◆ **About this exercise**:
Search the records for the word "agent" and copy every line in which it occurs.

◆ **Provided data**:
Content starts
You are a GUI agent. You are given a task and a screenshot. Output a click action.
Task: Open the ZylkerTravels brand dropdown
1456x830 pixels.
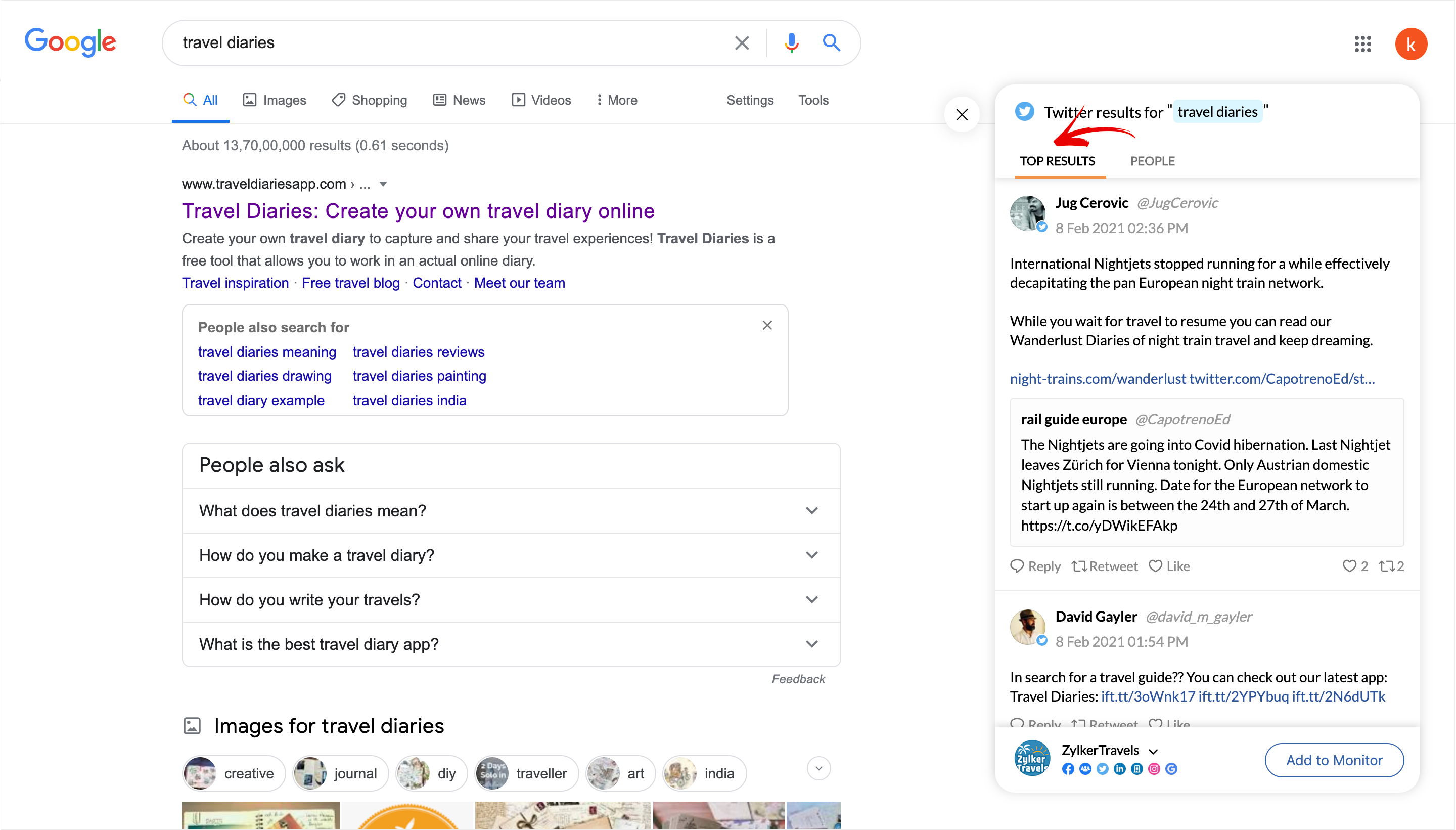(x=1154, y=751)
Content ends
Content starts
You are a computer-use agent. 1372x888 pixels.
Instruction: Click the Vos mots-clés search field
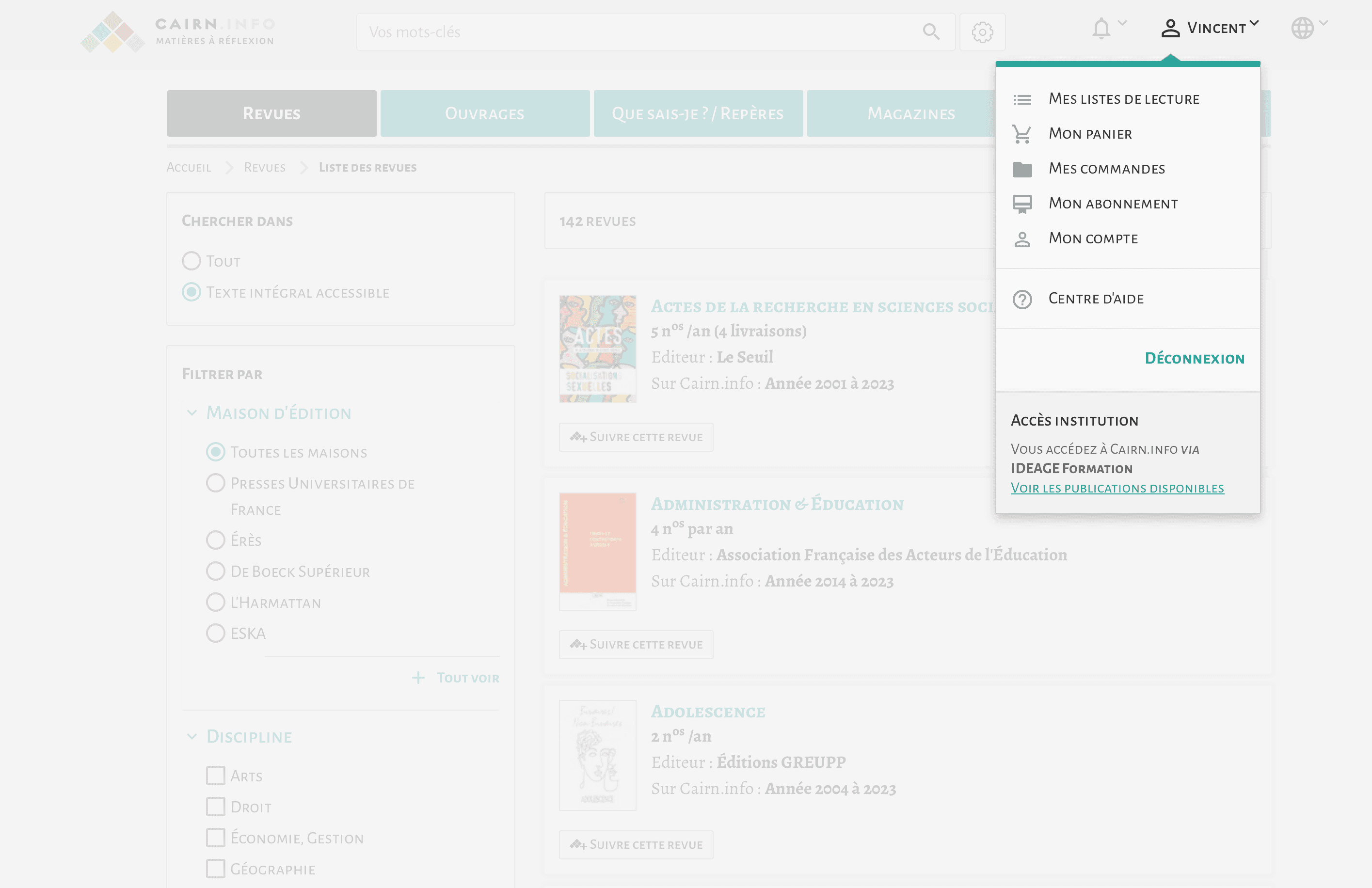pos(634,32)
Content ends
Content starts
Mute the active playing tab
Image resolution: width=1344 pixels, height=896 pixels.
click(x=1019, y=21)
Content ends
◆ **Answer to the exercise**:
You are a GUI agent. You are given a task and a screenshot. Output a click action.
You are a computer-use agent. 1372x888 pixels.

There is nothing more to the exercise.